Rep. Mary Gay Scanlon (D-Pa.) pushed back forcefully on Republican efforts to repeal the law, warning that doing so ignores ongoing threats against providers and patients:
“No matter how many times the enemies of reproductive rights try to rewrite history or drum up new conspiracies about the FACE Act, the facts stay the same. We continue to see criminal obstruction of and threats of intimidation and violence against abortion providers and women seeking those services, and the FACE Act is needed now as much as it has ever been.”

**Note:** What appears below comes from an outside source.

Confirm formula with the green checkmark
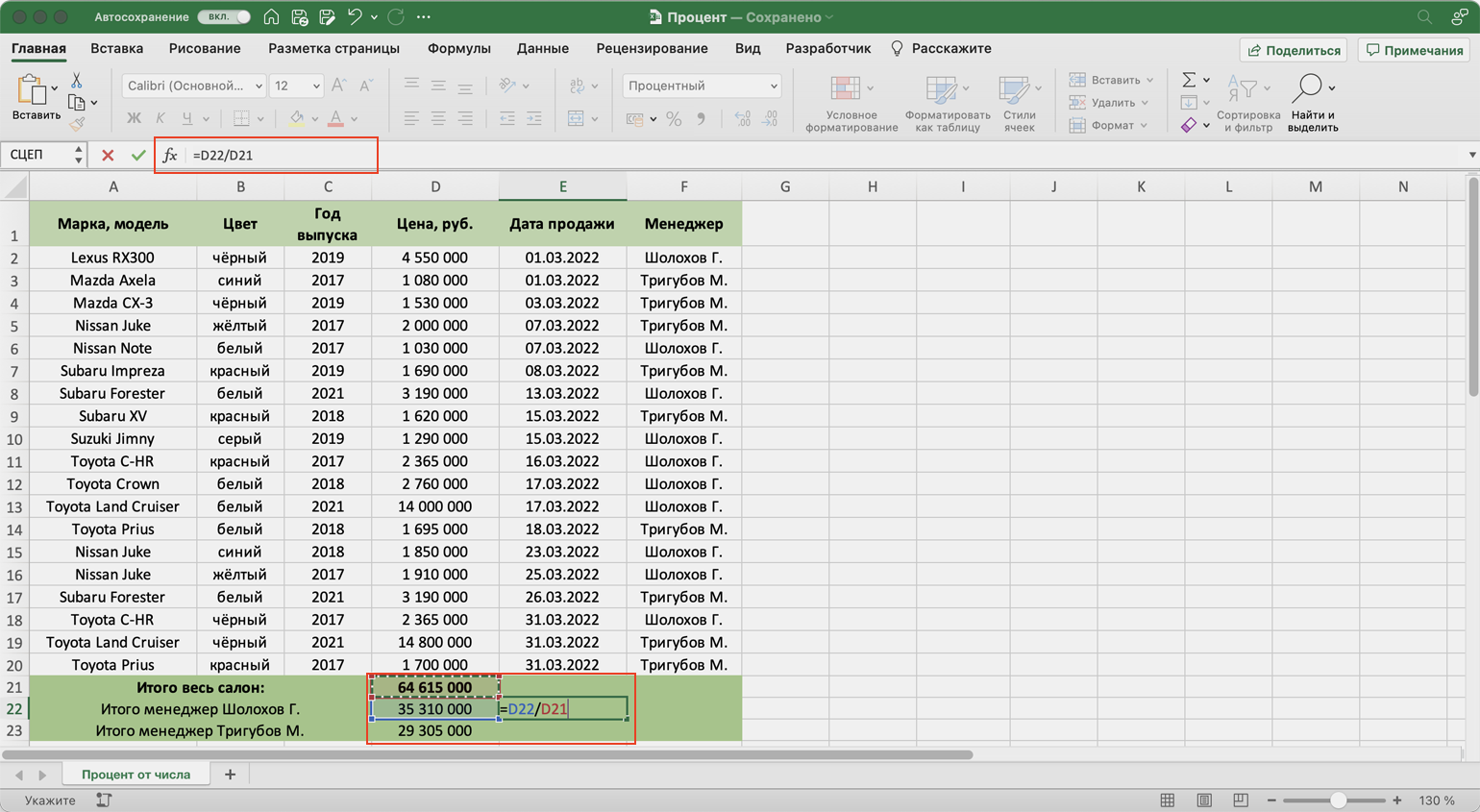The height and width of the screenshot is (812, 1480). coord(138,155)
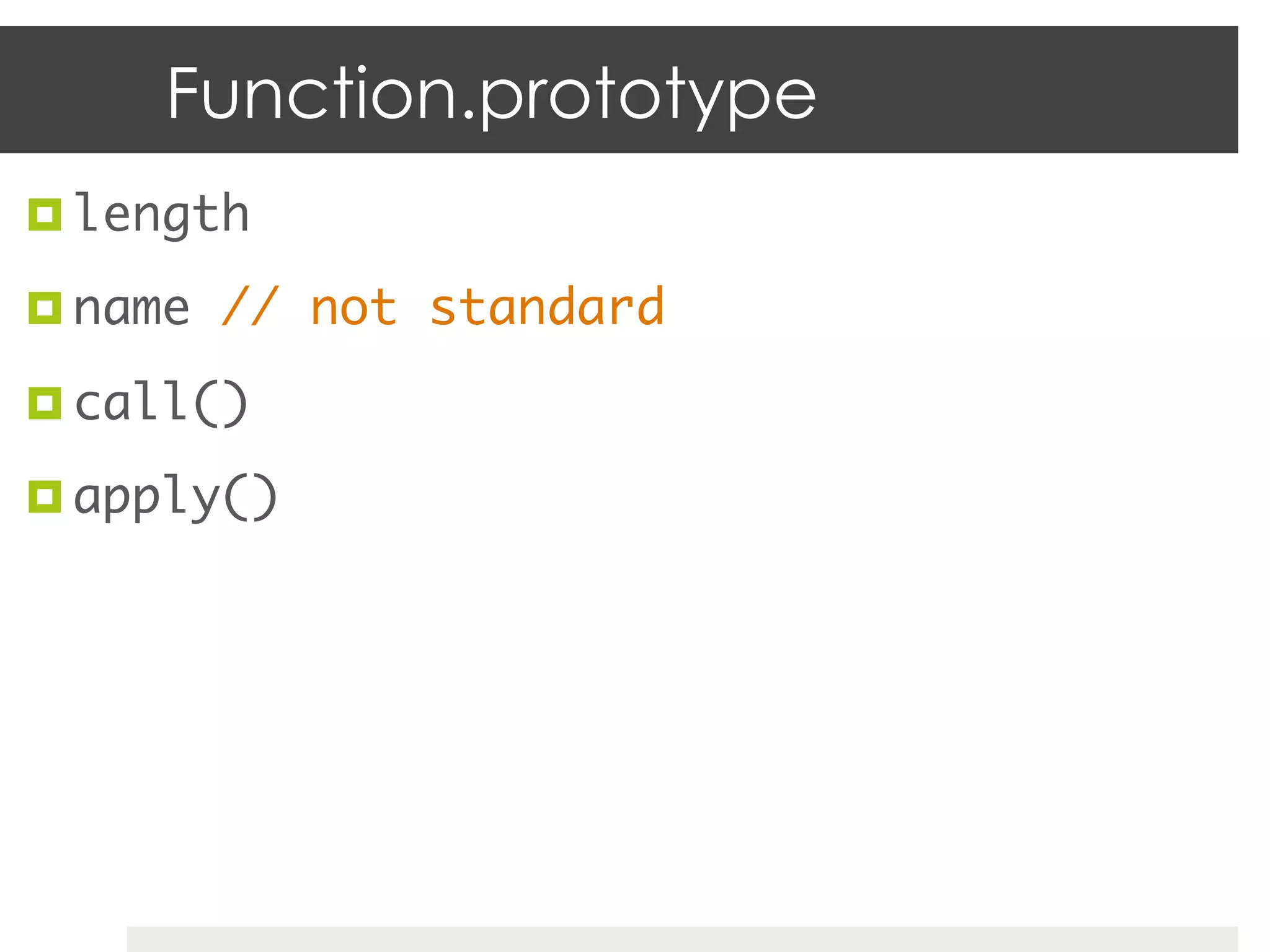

Scanlon criticized the DOJ report as misleading and unsupported by evidence:
“Trump’s Department of Justice issued a report claiming that the former administration used the FACE Act to go after allegedly peaceful pro-life protesters. I should note that this report has been variously described across multiple outlets as cherry picked, shoddy, misleading, hypocritical, inaccurate, incomplete, a distortion of the truth that disregards multiple court rulings and jury verdicts. There is no credible evidence that prior administrations selectively enforced the FACE Act against anti-abortion protesters, it’s simply a reflection of the facts.”
Witnesses reinforced that the law’s constitutionality is well-established. Jessica Waters, an attorney and the senior scholar in residence at American University, testified, “We have heard other witnesses opine today that FACE should be repealed and that it is somehow unconstitutional. But let us be clear, that is simply not what the law says. Every federal court to consider such arguments has unequivocally held that FACE was a constitutional exercise of Congress’s authority.”
Democratic lawmakers also pointed to the real-world consequences of clinic blockades. Rep. Steve Cohen (D-Tenn.-09) described a recent blockade in Memphis:
“In December, seventeen people were arrested for blocking access to the Planned Parenthood clinic in Memphis. These protesters weren’t stopping abortions. Abortion in Tennessee is a felony at all stages of pregnancy, with no exceptions for rape or incest. The people entering that clinic were seeking routine, preventive services like blood pressure checks, breast cancer screenings, and STI treatment. This wasn’t about protecting life—it was about intimidation and imposing one group’s beliefs on everyone else.”
The hearing was not an isolated oversight exercise, but part of a broader, coordinated push by antiabortion lawmakers to dismantle FACE and weaken federal protections for patients and providers. Democrats and expert witnesses made clear that the law is both firmly constitutional and critically necessary amid ongoing threats and violence.
As Waters emphasized in her testimony, “People should be able to seek medical care, and medical professionals should be able to provide it, without fear of violence or intimidation. This is an issue that warrants a federal remedy.”